How do you know if an inequality is shade above or shade below?
Unless you are graphing a vertical line the sign of the inequality will let you know which half-plane to shade. If the symbol ≥ or > is used, shade above the line. If the symbol ≤ or < is used shade below the line.
Why do we shade when graphing inequalities?
We shade below (not above) because y is less than (or equal to) the other side of the inequality. We draw a solid line (not dashed) because we’re dealing with an “or equal to” inequality. The solid line indicates that points on the line are solutions to the inequality.
How do you know if your inequality is solid or dashed?
To graph an inequality, treat the <, ≤, >, or ≥ sign as an = sign, and graph the equation. If the inequality is < or >, graph the equation as a dotted line. If the inequality is ≤ or ≥, graph the equation as a solid line.
How do you know which side to shade when graphing inequalities?

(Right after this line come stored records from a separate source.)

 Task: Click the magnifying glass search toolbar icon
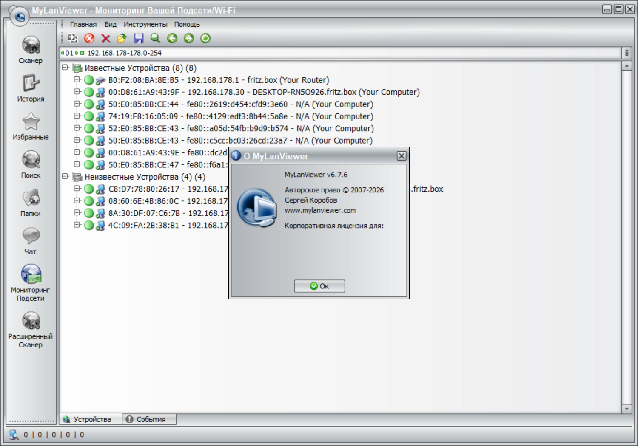pos(155,39)
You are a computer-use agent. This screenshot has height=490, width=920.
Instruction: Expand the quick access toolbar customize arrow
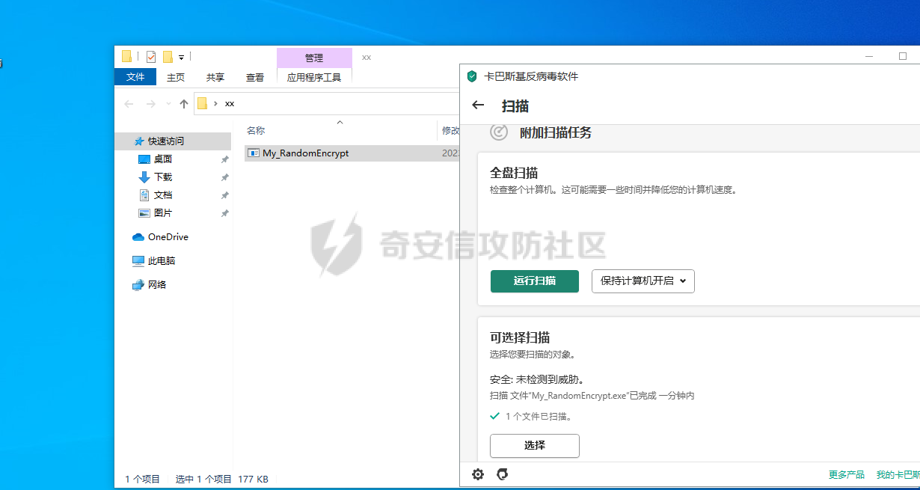[181, 58]
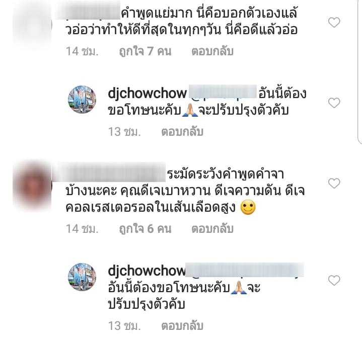Like the comment with the smiley emoji
The width and height of the screenshot is (362, 347).
[334, 183]
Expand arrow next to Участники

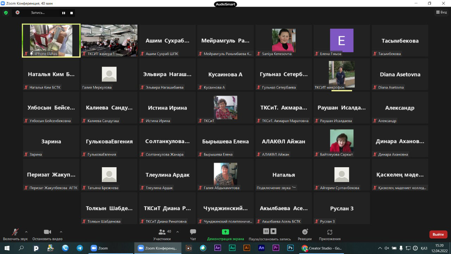177,232
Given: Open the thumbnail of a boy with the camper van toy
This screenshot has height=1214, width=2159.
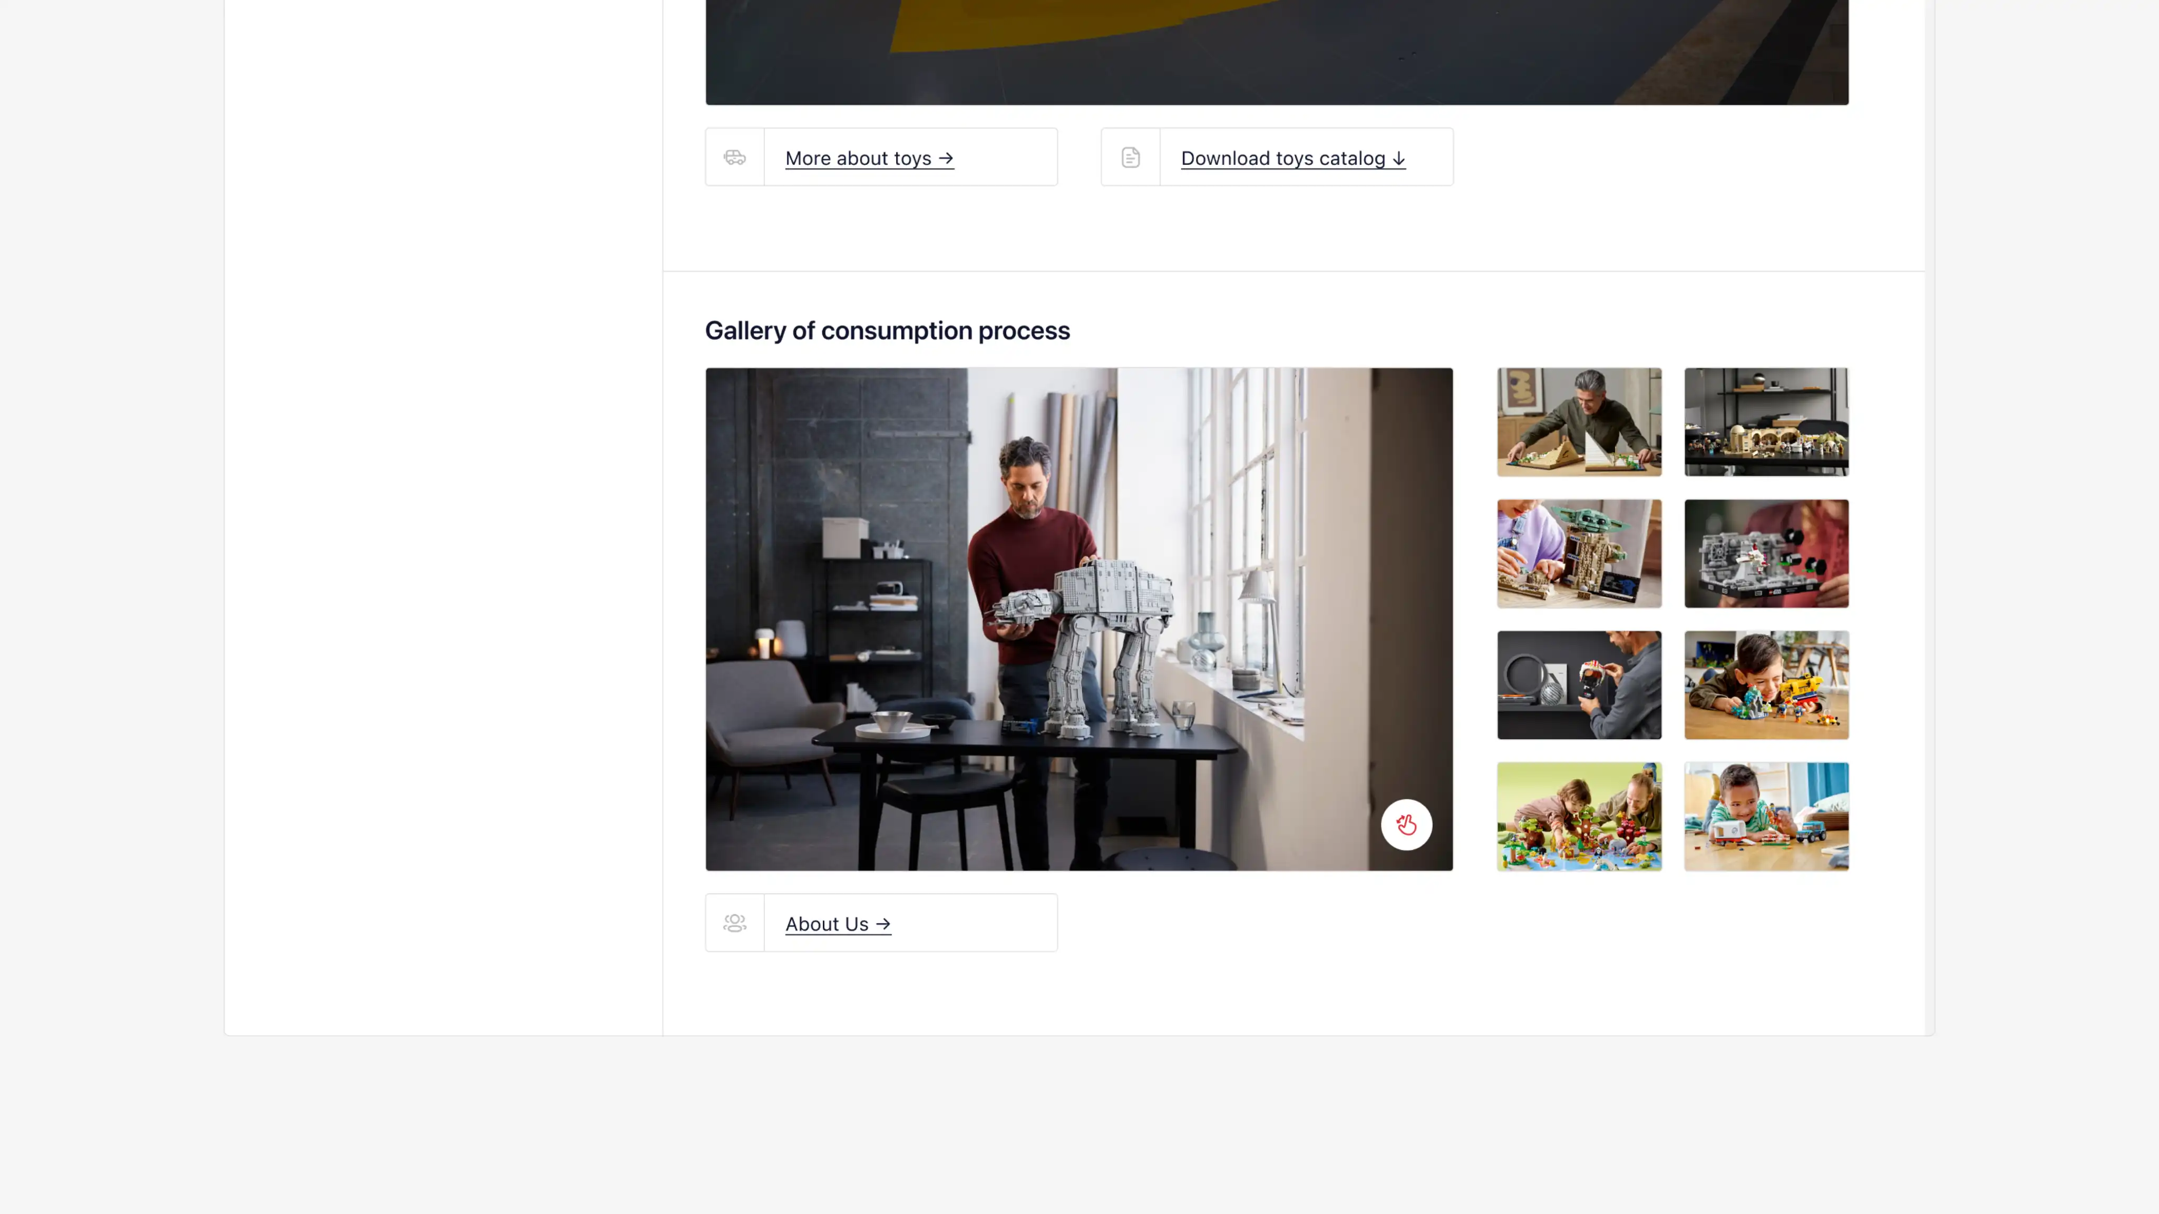Looking at the screenshot, I should 1766,817.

Shade the top side of the boundary line if you have the inequality symbols > or ≥. Shade the bottom side of the boundary line if you have the inequality symbols < or ≤.

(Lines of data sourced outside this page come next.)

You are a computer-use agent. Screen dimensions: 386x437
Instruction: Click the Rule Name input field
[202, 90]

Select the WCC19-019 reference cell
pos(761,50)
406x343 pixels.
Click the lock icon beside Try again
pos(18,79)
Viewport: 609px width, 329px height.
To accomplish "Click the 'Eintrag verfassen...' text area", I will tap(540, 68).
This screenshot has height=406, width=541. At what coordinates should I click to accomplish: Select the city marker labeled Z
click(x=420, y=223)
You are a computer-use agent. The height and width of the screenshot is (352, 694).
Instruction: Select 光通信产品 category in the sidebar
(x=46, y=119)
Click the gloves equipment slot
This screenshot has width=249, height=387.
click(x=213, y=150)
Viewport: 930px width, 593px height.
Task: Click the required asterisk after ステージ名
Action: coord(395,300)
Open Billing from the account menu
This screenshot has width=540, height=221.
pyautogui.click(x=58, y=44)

How do you shade systems of inequalities?
There are three steps:
- Rearrange the equation so “y” is on the left and everything else on the right.
- Plot the “y=” line (make it a solid line for y≤ or y≥, and a dashed line for y< or y>)
- Shade above the line for a “greater than” (y> or y≥) or below the line for a “less than” (y< or y≤).
What is it called when my shaded areas do not overlap?
Inequality 1 is graphed in blue and inequality 2 is graphed in red. The overlap of the shaded regions (purple shading) represents the solution. Inequality 1 is graphed in blue and inequality 2 is graphed in red. In this case the regions do not overlap. This indicates that there is no solution to the system.
Is it possible for a quadratic inequality not to have a real solution?
Whenever you have a quadratic inequality where the associated quadratic equation does not have real solutions (that is, where the associated parabola does not cross the x-axis), the solution to the inequality will either be “all x” or “no x”, depending upon whether the parabola is on the side of the axis that you need.
Which compound inequality has no solution?
Here are the steps to follow when solving absolute value inequalities: Isolate the absolute value expression on the left side of the inequality. If the number on the other side of the inequality sign is negative, your equation either has no solution or all real numbers as solutions.
How do you know if a compound inequality is all real numbers?
Solve each inequality separately. The inequality sign is reversed with division by a negative number. Since y could be less than 3 or greater than or equal to −4, y could be any number. The solution is all real numbers.
How do you know if an equation has real solutions?
In the quadratic formula, if the discriminant is greater than or equal to 0, then the solutions to the quadratic equation will be real numbers. If the discriminant is less than 0, the equation has no real solution.